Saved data
....................
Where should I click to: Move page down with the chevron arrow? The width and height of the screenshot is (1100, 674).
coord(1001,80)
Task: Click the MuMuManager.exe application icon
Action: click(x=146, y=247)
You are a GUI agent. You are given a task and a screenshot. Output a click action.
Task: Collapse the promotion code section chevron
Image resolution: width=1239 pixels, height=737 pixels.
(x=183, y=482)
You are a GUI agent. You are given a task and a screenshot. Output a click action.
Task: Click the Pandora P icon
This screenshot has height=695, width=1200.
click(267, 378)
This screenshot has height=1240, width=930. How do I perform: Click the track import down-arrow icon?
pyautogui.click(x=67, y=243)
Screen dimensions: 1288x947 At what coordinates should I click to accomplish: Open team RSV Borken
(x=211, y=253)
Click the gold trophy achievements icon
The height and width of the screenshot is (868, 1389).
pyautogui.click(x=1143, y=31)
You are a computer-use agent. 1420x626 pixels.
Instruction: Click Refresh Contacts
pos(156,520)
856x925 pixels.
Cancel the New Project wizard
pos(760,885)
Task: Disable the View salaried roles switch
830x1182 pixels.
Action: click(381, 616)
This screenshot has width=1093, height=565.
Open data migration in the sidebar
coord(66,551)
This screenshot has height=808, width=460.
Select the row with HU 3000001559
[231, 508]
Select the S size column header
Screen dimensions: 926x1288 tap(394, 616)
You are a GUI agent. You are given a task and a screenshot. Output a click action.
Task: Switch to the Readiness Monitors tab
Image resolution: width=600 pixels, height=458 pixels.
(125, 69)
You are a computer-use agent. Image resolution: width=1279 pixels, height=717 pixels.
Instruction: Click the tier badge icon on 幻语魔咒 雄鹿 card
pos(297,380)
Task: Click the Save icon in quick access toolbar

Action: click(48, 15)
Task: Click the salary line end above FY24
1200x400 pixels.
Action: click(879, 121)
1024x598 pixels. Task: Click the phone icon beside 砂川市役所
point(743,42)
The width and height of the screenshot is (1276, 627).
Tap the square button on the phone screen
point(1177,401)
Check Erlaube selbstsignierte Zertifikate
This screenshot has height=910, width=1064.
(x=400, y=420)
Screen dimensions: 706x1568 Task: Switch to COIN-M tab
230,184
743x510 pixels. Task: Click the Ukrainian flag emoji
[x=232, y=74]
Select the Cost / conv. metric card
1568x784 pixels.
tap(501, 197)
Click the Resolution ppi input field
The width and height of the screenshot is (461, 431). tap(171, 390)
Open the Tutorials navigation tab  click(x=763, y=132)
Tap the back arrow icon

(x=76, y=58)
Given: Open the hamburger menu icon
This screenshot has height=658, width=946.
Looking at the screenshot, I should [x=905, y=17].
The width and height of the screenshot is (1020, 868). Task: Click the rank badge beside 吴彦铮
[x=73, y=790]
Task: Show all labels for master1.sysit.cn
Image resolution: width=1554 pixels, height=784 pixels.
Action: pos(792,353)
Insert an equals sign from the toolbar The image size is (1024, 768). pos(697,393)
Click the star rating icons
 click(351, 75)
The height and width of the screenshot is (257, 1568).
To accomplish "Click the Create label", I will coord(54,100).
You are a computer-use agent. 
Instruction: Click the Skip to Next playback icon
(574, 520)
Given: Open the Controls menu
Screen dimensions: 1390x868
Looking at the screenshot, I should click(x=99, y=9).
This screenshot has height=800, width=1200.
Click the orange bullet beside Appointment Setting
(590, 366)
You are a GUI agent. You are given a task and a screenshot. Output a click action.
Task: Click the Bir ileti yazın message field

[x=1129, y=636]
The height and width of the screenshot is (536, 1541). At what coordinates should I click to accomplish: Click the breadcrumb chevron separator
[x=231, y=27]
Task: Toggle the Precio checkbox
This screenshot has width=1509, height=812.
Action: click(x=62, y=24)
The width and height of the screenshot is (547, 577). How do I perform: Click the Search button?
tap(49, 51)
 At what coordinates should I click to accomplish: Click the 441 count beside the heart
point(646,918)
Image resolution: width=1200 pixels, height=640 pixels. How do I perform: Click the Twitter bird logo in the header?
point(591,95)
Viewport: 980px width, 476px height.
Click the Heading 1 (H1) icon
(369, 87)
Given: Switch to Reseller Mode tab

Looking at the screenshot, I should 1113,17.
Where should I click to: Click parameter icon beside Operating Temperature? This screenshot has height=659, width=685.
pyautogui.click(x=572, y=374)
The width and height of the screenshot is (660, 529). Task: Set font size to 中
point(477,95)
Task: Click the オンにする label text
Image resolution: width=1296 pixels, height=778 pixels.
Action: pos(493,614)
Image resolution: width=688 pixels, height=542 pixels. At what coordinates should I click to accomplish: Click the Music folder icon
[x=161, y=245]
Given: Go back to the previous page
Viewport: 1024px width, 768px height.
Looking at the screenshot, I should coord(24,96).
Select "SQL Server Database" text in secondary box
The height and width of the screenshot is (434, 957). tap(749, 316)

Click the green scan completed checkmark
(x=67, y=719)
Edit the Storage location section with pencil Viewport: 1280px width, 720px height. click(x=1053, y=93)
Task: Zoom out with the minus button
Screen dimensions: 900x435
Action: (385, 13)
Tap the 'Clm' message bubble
....................
• **TO BE DONE**
Could you rewrite all the data, putting "interface agent" wherever "GUI agent" appears and changing nothing else?

• **RESPONSE TO THE TASK**
Where should I click to: Move page down with the chevron arrow? The width and height of the screenshot is (1100, 674).
coord(1001,80)
Task: Click the MuMuManager.exe application icon
Action: click(x=146, y=247)
You are a interface agent. You are given a task and a screenshot. Output a click action.
Task: Collapse the promotion code section chevron
Image resolution: width=1239 pixels, height=737 pixels.
(x=183, y=482)
You are a interface agent. You are given a task and a screenshot. Output a click action.
Task: Click the Pandora P icon
This screenshot has height=695, width=1200.
click(267, 378)
This screenshot has height=1240, width=930. How do I perform: Click the track import down-arrow icon?
pyautogui.click(x=67, y=243)
Screen dimensions: 1288x947 At what coordinates should I click to accomplish: Open team RSV Borken
(x=211, y=253)
Click the gold trophy achievements icon
The height and width of the screenshot is (868, 1389).
pyautogui.click(x=1143, y=31)
You are a computer-use agent. 1420x626 pixels.
Instruction: Click Refresh Contacts
pos(156,520)
856x925 pixels.
Cancel the New Project wizard
pos(760,885)
Task: Disable the View salaried roles switch
830x1182 pixels.
Action: click(381, 616)
This screenshot has width=1093, height=565.
Open data migration in the sidebar
coord(66,551)
This screenshot has height=808, width=460.
Select the row with HU 3000001559
[231, 508]
Select the S size column header
Screen dimensions: 926x1288 tap(394, 616)
You are a interface agent. You are given a task and a screenshot. Output a click action.
Task: Switch to the Readiness Monitors tab
Image resolution: width=600 pixels, height=458 pixels.
(125, 69)
You are a computer-use agent. Image resolution: width=1279 pixels, height=717 pixels.
Instruction: Click the tier badge icon on 幻语魔咒 雄鹿 card
pos(297,380)
Task: Click the Save icon in quick access toolbar

Action: click(48, 15)
Task: Click the salary line end above FY24
1200x400 pixels.
Action: click(879, 121)
1024x598 pixels. Task: Click the phone icon beside 砂川市役所
point(743,42)
The width and height of the screenshot is (1276, 627).
Tap the square button on the phone screen
point(1177,401)
Check Erlaube selbstsignierte Zertifikate
This screenshot has height=910, width=1064.
(x=400, y=420)
Screen dimensions: 706x1568 Task: Switch to COIN-M tab
230,184
743x510 pixels. Task: Click the Ukrainian flag emoji
[x=232, y=74]
Select the Cost / conv. metric card
1568x784 pixels.
tap(501, 197)
Click the Resolution ppi input field
The width and height of the screenshot is (461, 431). tap(171, 390)
Open the Tutorials navigation tab  click(x=763, y=132)
Tap the back arrow icon

(x=76, y=58)
Given: Open the hamburger menu icon
This screenshot has height=658, width=946.
Looking at the screenshot, I should [x=905, y=17].
The width and height of the screenshot is (1020, 868). Task: Click the rank badge beside 吴彦铮
[x=73, y=790]
Task: Show all labels for master1.sysit.cn
Image resolution: width=1554 pixels, height=784 pixels.
Action: pos(792,353)
Insert an equals sign from the toolbar The image size is (1024, 768). pos(697,393)
Click the star rating icons
 click(351, 75)
The height and width of the screenshot is (257, 1568).
To accomplish "Click the Create label", I will coord(54,100).
You are a computer-use agent. 
Instruction: Click the Skip to Next playback icon
(574, 520)
Given: Open the Controls menu
Screen dimensions: 1390x868
Looking at the screenshot, I should click(x=99, y=9).
This screenshot has height=800, width=1200.
Click the orange bullet beside Appointment Setting
(590, 366)
You are a interface agent. You are given a task and a screenshot. Output a click action.
Task: Click the Bir ileti yazın message field

[x=1129, y=636]
The height and width of the screenshot is (536, 1541). At what coordinates should I click to accomplish: Click the breadcrumb chevron separator
[x=231, y=27]
Task: Toggle the Precio checkbox
This screenshot has width=1509, height=812.
Action: click(x=62, y=24)
The width and height of the screenshot is (547, 577). How do I perform: Click the Search button?
tap(49, 51)
 At what coordinates should I click to accomplish: Click the 441 count beside the heart
point(646,918)
Image resolution: width=1200 pixels, height=640 pixels. How do I perform: Click the Twitter bird logo in the header?
point(591,95)
Viewport: 980px width, 476px height.
Click the Heading 1 (H1) icon
(369, 87)
Given: Switch to Reseller Mode tab

Looking at the screenshot, I should 1113,17.
Where should I click to: Click parameter icon beside Operating Temperature? This screenshot has height=659, width=685.
pyautogui.click(x=572, y=374)
The width and height of the screenshot is (660, 529). Task: Set font size to 中
point(477,95)
Task: Click the オンにする label text
Image resolution: width=1296 pixels, height=778 pixels.
Action: pos(493,614)
Image resolution: width=688 pixels, height=542 pixels. At what coordinates should I click to accomplish: Click the Music folder icon
[x=161, y=245]
Given: Go back to the previous page
Viewport: 1024px width, 768px height.
Looking at the screenshot, I should coord(24,96).
Select "SQL Server Database" text in secondary box
The height and width of the screenshot is (434, 957). tap(749, 316)

Click the green scan completed checkmark
(x=67, y=719)
Edit the Storage location section with pencil Viewport: 1280px width, 720px height. click(x=1053, y=93)
Task: Zoom out with the minus button
Screen dimensions: 900x435
Action: (385, 13)
Tap the 'Clm' message bubble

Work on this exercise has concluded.